WHAT IS REQUIRED: Starting at the line that contains "This screenshot has height=520, width=600." and ending at the line that contains "Task: Click the green activity monitor icon", the lines below are to be given again exactly, with nothing added.

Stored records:

┌──

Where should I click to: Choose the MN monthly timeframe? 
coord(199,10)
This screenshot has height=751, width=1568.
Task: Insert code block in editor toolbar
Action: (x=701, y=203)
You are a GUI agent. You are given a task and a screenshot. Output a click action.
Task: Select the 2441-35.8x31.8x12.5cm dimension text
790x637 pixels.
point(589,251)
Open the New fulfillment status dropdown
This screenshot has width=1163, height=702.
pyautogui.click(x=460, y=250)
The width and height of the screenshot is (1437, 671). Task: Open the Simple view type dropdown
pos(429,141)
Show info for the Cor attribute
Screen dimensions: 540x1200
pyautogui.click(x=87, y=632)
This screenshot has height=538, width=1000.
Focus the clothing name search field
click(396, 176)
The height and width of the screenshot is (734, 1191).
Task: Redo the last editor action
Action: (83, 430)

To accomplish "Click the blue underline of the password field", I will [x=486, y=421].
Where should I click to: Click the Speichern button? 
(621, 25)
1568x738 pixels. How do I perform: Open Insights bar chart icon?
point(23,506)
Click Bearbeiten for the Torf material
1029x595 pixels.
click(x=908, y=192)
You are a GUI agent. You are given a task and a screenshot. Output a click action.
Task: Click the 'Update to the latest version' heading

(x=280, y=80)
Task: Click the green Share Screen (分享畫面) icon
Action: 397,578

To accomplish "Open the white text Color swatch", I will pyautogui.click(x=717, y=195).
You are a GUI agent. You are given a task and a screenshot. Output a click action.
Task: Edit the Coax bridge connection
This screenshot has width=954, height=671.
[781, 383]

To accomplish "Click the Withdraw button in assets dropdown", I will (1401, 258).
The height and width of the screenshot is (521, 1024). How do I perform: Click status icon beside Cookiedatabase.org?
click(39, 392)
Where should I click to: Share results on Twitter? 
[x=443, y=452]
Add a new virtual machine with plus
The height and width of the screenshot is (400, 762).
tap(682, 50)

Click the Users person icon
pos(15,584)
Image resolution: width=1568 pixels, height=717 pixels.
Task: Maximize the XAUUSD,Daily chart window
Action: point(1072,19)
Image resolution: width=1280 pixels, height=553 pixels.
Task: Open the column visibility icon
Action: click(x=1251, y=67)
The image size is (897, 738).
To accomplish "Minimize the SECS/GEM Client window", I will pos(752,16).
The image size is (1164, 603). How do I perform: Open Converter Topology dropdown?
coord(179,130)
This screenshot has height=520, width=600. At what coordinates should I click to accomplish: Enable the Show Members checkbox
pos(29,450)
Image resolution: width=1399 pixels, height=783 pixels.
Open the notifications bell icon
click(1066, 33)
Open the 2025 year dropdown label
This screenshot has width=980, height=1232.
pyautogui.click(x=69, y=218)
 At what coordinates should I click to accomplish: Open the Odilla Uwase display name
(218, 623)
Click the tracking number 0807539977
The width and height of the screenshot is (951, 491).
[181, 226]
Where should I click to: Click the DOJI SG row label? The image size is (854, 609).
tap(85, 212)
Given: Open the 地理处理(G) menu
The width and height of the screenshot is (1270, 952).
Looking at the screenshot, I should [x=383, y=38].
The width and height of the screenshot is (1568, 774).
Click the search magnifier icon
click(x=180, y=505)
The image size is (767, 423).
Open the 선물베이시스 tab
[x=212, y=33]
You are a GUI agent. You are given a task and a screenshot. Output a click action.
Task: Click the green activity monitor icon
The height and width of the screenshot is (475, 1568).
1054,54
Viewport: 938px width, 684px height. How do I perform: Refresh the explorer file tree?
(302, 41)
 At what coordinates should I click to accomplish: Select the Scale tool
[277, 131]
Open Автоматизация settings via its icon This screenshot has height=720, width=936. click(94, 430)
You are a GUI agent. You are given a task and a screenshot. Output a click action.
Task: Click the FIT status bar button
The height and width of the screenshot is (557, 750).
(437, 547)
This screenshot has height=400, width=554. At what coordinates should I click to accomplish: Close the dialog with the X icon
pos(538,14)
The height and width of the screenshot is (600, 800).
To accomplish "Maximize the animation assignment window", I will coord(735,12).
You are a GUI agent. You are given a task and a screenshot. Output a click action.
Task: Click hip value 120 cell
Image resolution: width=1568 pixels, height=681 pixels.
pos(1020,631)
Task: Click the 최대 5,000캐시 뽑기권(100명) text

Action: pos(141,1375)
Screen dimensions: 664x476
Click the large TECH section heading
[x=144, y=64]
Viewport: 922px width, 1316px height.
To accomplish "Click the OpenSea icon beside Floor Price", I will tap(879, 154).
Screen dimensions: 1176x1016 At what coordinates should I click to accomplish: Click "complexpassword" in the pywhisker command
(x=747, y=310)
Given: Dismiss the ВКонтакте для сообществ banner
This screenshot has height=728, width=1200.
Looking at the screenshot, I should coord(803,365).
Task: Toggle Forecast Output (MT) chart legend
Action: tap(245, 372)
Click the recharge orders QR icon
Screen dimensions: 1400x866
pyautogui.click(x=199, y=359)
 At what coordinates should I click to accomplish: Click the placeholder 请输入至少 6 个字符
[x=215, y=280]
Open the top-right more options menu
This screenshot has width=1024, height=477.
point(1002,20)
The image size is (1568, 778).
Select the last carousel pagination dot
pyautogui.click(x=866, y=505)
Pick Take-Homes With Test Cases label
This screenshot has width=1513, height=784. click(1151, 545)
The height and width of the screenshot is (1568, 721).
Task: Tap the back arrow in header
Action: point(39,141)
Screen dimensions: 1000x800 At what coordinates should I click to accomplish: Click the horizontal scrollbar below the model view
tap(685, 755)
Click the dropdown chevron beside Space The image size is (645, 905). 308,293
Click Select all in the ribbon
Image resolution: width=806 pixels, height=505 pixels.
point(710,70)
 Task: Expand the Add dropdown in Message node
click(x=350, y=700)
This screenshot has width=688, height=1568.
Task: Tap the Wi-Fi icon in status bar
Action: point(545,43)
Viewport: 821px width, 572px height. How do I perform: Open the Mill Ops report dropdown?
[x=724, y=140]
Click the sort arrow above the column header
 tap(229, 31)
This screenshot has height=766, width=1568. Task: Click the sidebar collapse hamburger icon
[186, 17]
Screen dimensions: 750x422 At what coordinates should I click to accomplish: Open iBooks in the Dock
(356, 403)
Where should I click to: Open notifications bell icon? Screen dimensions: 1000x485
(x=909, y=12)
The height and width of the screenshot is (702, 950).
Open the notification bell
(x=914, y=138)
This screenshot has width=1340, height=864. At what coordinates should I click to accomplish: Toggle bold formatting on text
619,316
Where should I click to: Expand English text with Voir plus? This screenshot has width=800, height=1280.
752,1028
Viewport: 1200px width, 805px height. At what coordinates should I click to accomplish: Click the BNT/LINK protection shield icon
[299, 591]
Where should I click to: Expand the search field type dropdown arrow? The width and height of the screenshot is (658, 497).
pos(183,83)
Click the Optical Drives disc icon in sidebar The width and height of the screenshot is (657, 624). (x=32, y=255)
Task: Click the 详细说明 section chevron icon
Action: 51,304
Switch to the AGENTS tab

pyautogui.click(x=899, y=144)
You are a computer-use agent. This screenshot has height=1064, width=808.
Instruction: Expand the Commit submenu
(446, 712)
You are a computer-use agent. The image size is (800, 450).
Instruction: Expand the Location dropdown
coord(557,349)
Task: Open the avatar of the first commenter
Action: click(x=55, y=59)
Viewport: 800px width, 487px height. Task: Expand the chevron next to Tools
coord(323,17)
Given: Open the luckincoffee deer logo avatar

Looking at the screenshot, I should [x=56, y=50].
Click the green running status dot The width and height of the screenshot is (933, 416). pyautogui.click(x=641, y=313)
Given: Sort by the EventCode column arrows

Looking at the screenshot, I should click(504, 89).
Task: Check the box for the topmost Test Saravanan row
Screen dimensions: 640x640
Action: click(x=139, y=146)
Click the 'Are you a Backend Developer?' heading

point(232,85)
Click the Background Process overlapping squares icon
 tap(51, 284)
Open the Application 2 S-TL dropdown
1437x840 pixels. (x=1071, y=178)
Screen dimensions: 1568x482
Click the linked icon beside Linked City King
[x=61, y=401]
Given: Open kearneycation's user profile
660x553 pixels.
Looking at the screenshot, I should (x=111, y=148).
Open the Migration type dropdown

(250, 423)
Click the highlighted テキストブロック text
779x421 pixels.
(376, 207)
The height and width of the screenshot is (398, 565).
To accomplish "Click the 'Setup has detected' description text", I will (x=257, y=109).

└──

TASK RESPONSE:
This screenshot has height=520, width=600. At what coordinates should I click to accomplish: Enable the Show Members checkbox
pos(29,450)
Image resolution: width=1399 pixels, height=783 pixels.
Open the notifications bell icon
click(1066, 33)
Open the 2025 year dropdown label
This screenshot has width=980, height=1232.
pyautogui.click(x=69, y=218)
 At what coordinates should I click to accomplish: Open the Odilla Uwase display name
(218, 623)
Click the tracking number 0807539977
The width and height of the screenshot is (951, 491).
[181, 226]
Where should I click to: Click the DOJI SG row label? The image size is (854, 609).
tap(85, 212)
Given: Open the 地理处理(G) menu
The width and height of the screenshot is (1270, 952).
Looking at the screenshot, I should [x=383, y=38].
The width and height of the screenshot is (1568, 774).
Click the search magnifier icon
click(x=180, y=505)
The image size is (767, 423).
Open the 선물베이시스 tab
[x=212, y=33]
You are a GUI agent. You are given a task and a screenshot. Output a click action.
Task: Click the green activity monitor icon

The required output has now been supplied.